+++ READING TEXT
# New Minn Kota



## BaitCaster (Apr 25, 2010)

Just bought a Minn Kota 55lb Endura. There's a tag on the cable that says I should install a 60 amp circuit breaker on the positive lead close to the battery. Do I really need this?


----------



## Truckmechanic (Apr 25, 2010)

Yelp. You could
maybe go smaller but it would possible keep kicking it.


----------



## cali27 (Apr 25, 2010)

I just installed a 50 amp breaker on my 45 thrust minn kota. I was wondering if you had to have one aswell. After asking around at a local marine electronic shop the clear answer was yes. I bought the Motorguide breaker because it was like $20 bucks, the minn kota one is like $45 i think.


----------



## russ010 (Apr 26, 2010)

it will work without them - I personally don't use them. 

It probably voids the warranty if not used (not for certain though)... but I've yet to be able to get them repaired if they were still under warranty. That question was never asked


----------



## BaitCaster (Apr 26, 2010)

OK, so I guess that I can run without one, but it might not be a bad idea to have one. So does BassPro sell them? Where else can I get one?


----------



## russ010 (Apr 26, 2010)

I know Cabelas has one for about $8... it's a manual reset type which is what I would recommend getting


----------



## BaitCaster (Apr 26, 2010)

russ010 said:


> I know Cabelas has one for about $8... it's a manual reset type which is what I would recommend getting



Great. Thanks for the info.


----------



## BaitCaster (Apr 26, 2010)

I just checked Cabela's website. they have a 50 amp breaker for $8. However the Minn Kota 60 amp breaker is $40!! Looks like I would also need to buy some wire and connectors to hook it up!


----------



## russ010 (Apr 26, 2010)

you can get by with the 50... but you would splice your positive line and just put on a ring terminal and then connect it to the breaker..

too much headache in my opinion, but that's me and the risk I take


----------



## Lawdog (Apr 26, 2010)

I am in the same boat. Oops, bad pun. I just got an Endura 50. I am very intrigued by a product called the Minn Kota Power Center.

It's basically a $59 battery box that has outside mounted terminals and a built in 60 amp circuit breaker. It's a lot to spend, but the convenience would be great. You can charge the battery or hook up the motor without ever having to take it out of the box.
++++++
+++ STORED RECORDS
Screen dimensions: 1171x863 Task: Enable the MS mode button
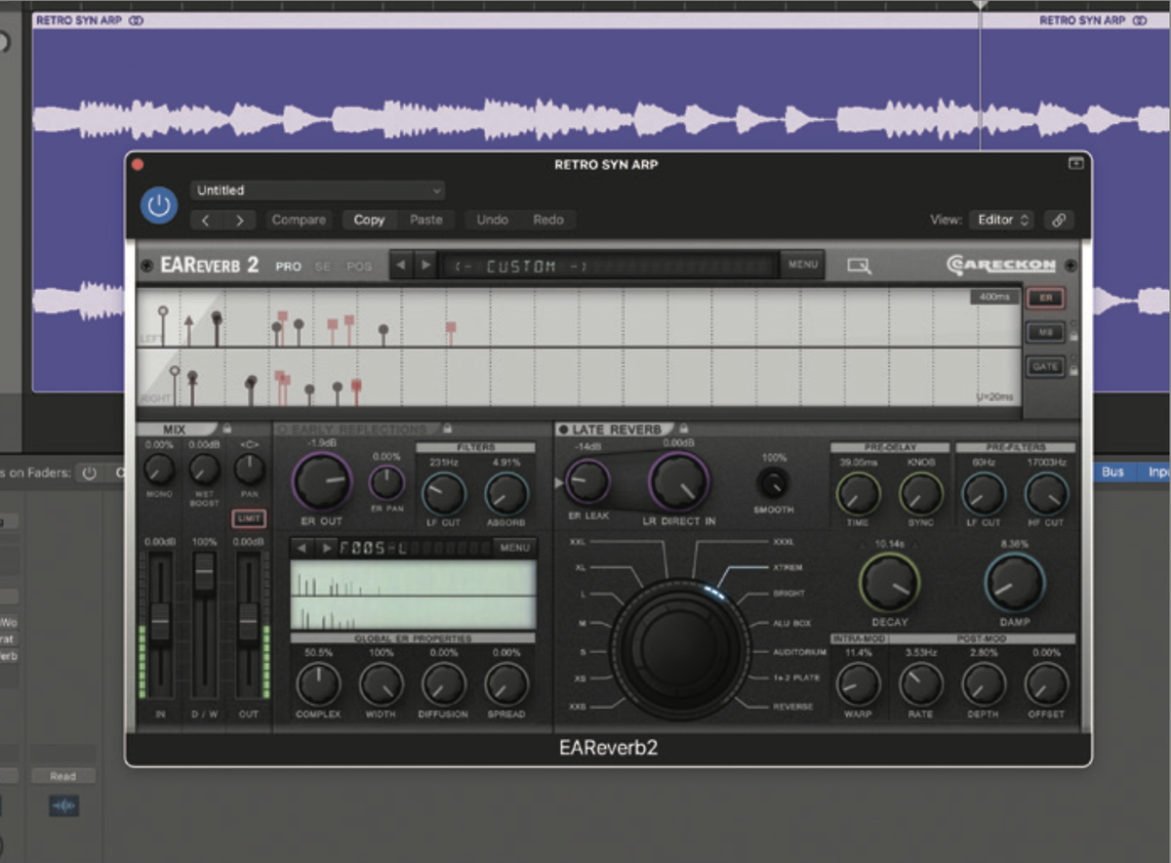click(1047, 332)
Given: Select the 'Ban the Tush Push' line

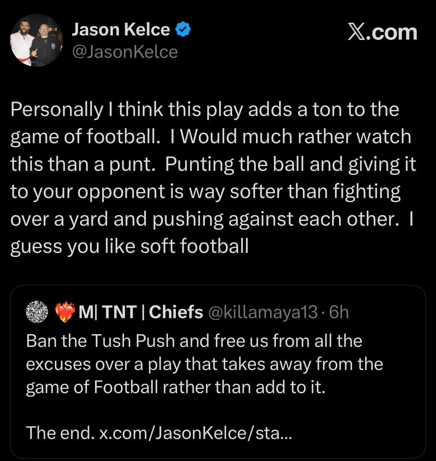Looking at the screenshot, I should click(x=194, y=341).
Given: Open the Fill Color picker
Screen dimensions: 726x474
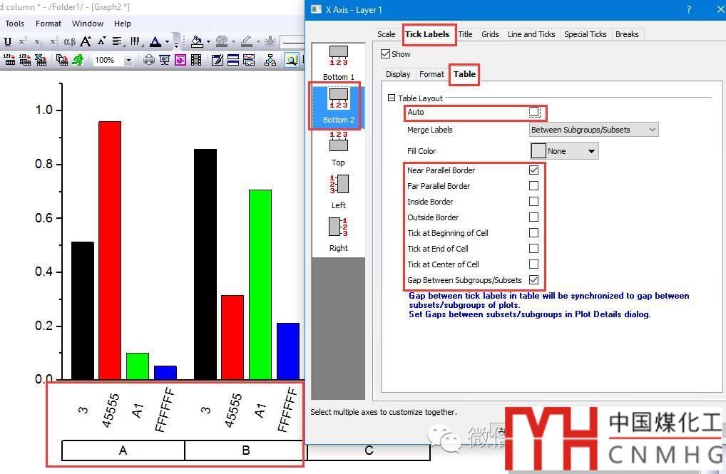Looking at the screenshot, I should [x=563, y=151].
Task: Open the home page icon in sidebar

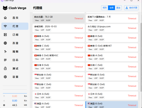Action: coord(5,18)
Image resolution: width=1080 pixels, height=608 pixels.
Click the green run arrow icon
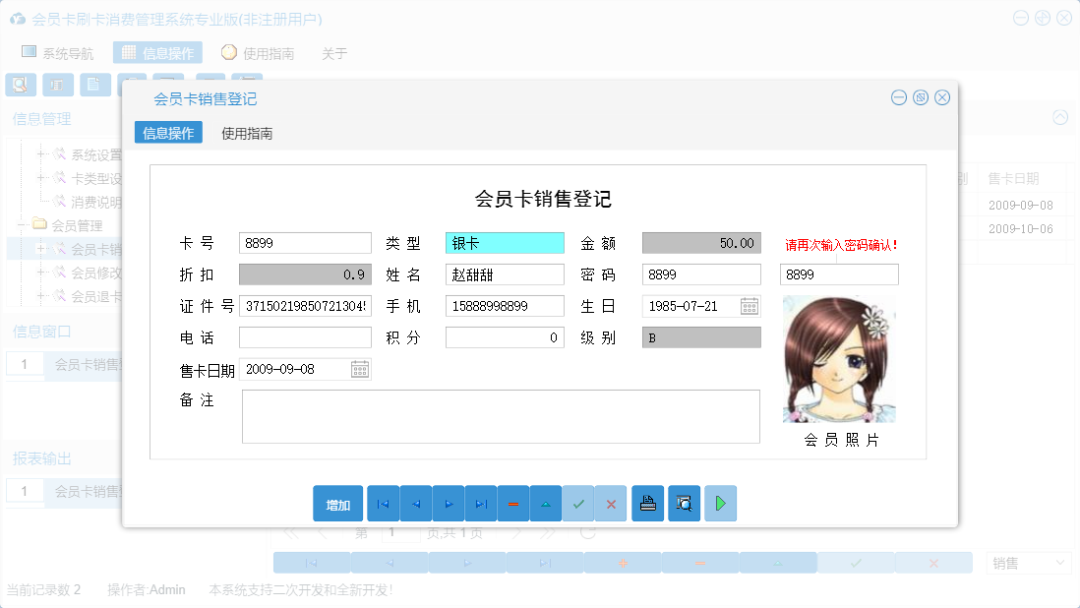[720, 503]
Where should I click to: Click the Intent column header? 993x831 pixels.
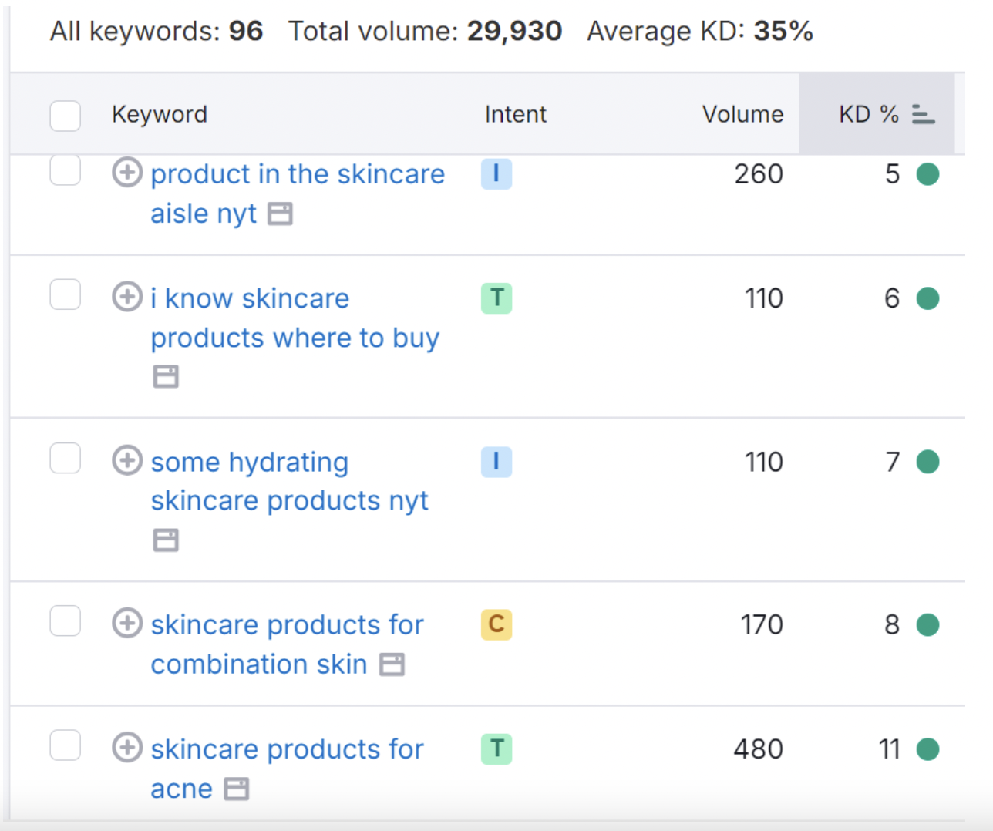(x=515, y=115)
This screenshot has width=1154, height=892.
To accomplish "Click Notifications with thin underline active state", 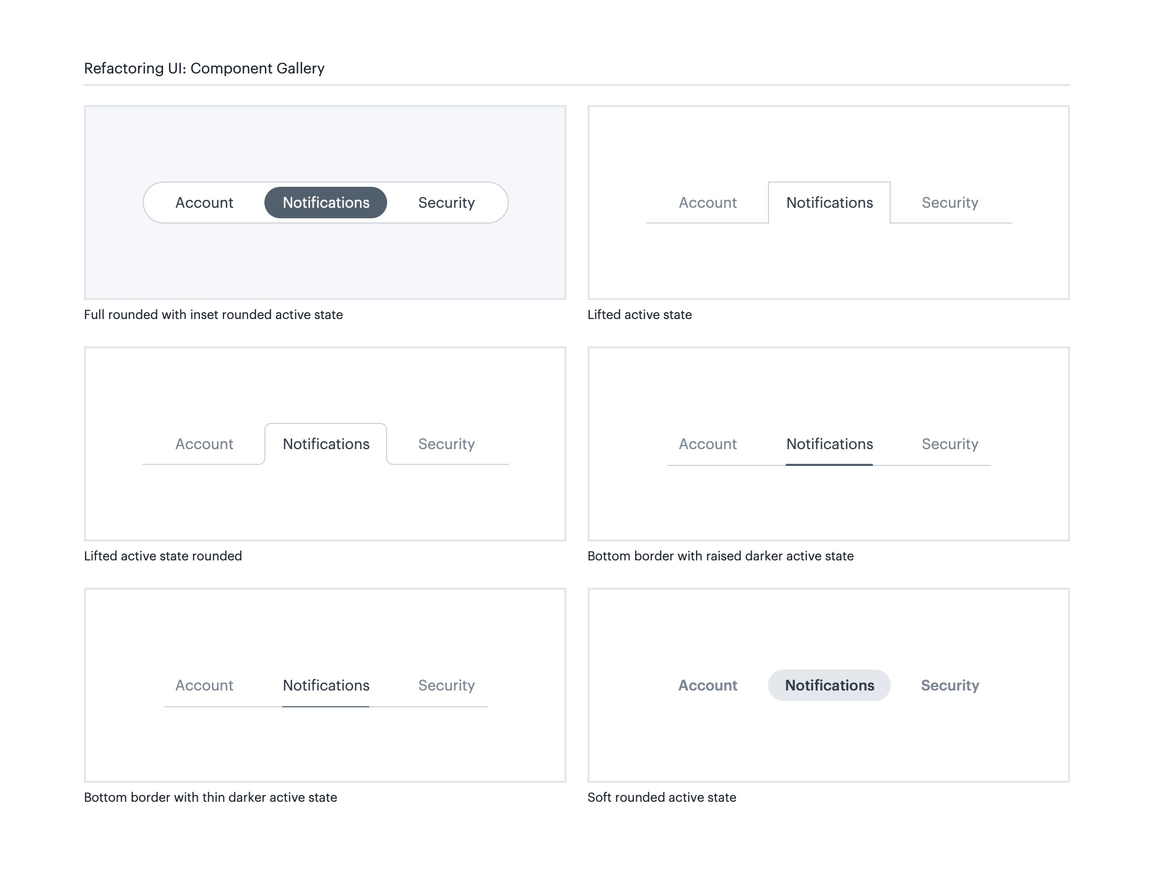I will click(x=325, y=685).
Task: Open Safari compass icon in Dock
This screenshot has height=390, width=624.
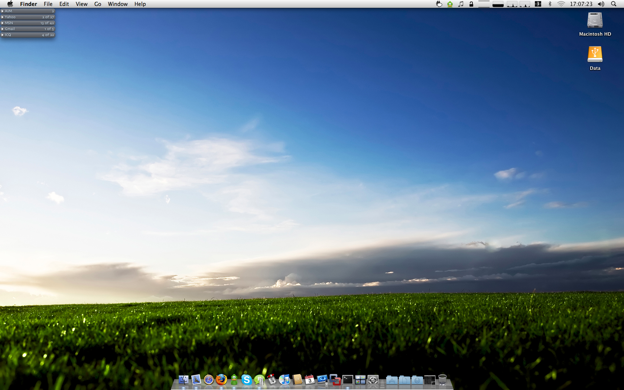Action: pyautogui.click(x=209, y=380)
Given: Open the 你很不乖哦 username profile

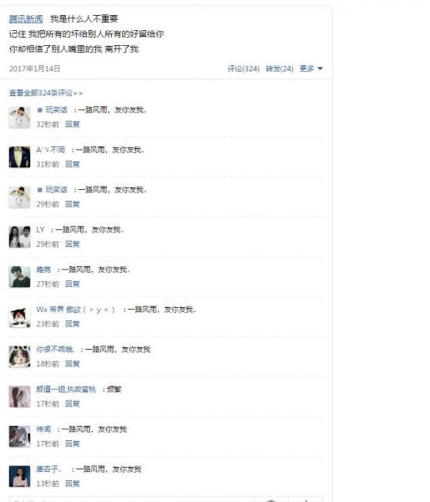Looking at the screenshot, I should pos(55,349).
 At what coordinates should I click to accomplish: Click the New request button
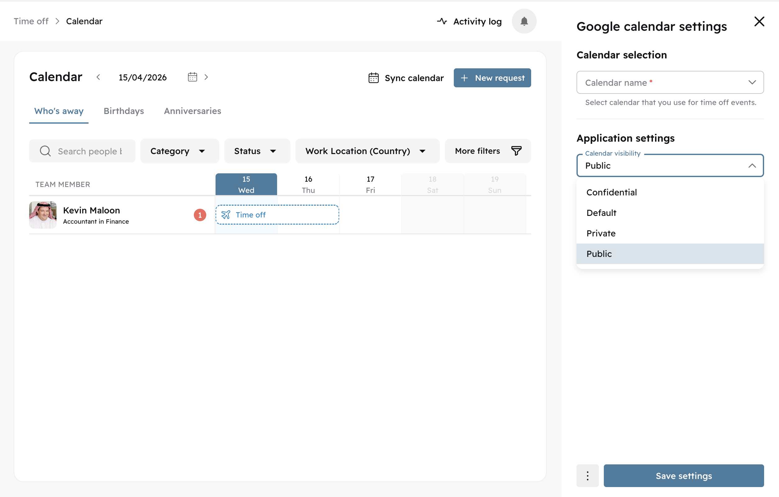(x=492, y=78)
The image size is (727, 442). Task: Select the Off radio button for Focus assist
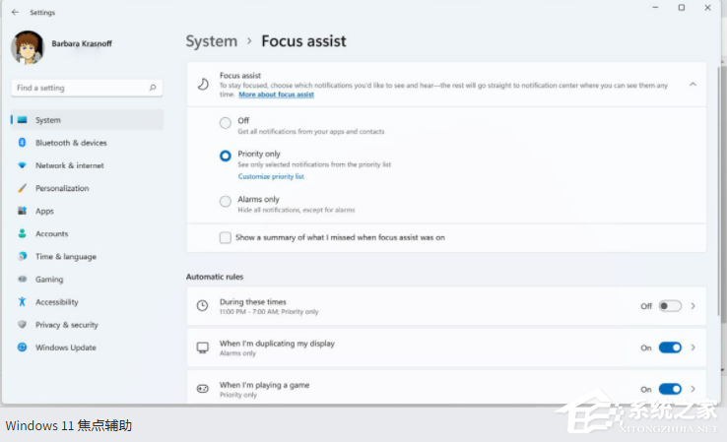coord(226,123)
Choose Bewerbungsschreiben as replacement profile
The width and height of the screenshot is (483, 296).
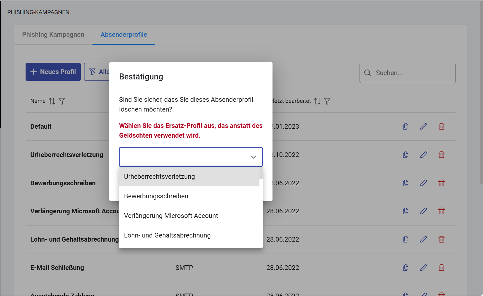point(156,196)
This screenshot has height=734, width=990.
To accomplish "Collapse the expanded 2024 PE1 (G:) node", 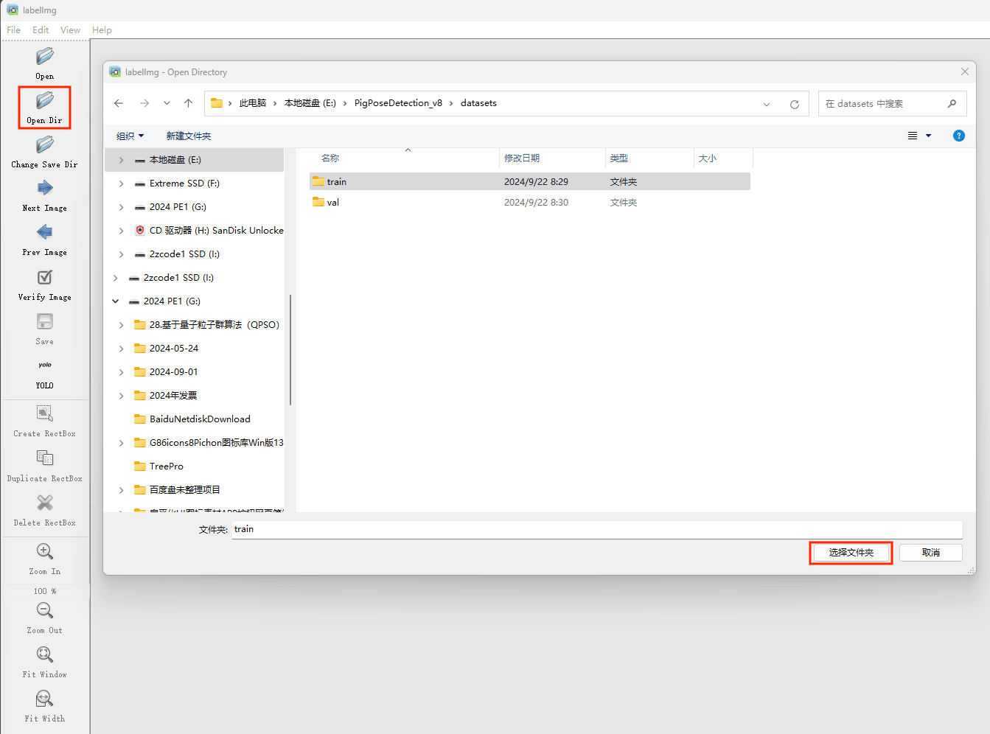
++++++
TASK 1:
According to the Minn Kota thread, how much does the Minn Kota Power Center cost?
TASK 2:
Copy out the stretch of the Minn Kota thread from "## cali27 (Apr" through "don't use them.".

PROBLEM SOLUTION 1:
$59

PROBLEM SOLUTION 2:
## cali27 (Apr 25, 2010)

I just installed a 50 amp breaker on my 45 thrust minn kota. I was wondering if you had to have one aswell. After asking around at a local marine electronic shop the clear answer was yes. I bought the Motorguide breaker because it was like $20 bucks, the minn kota one is like $45 i think.


----------



## russ010 (Apr 26, 2010)

it will work without them - I personally don't use them.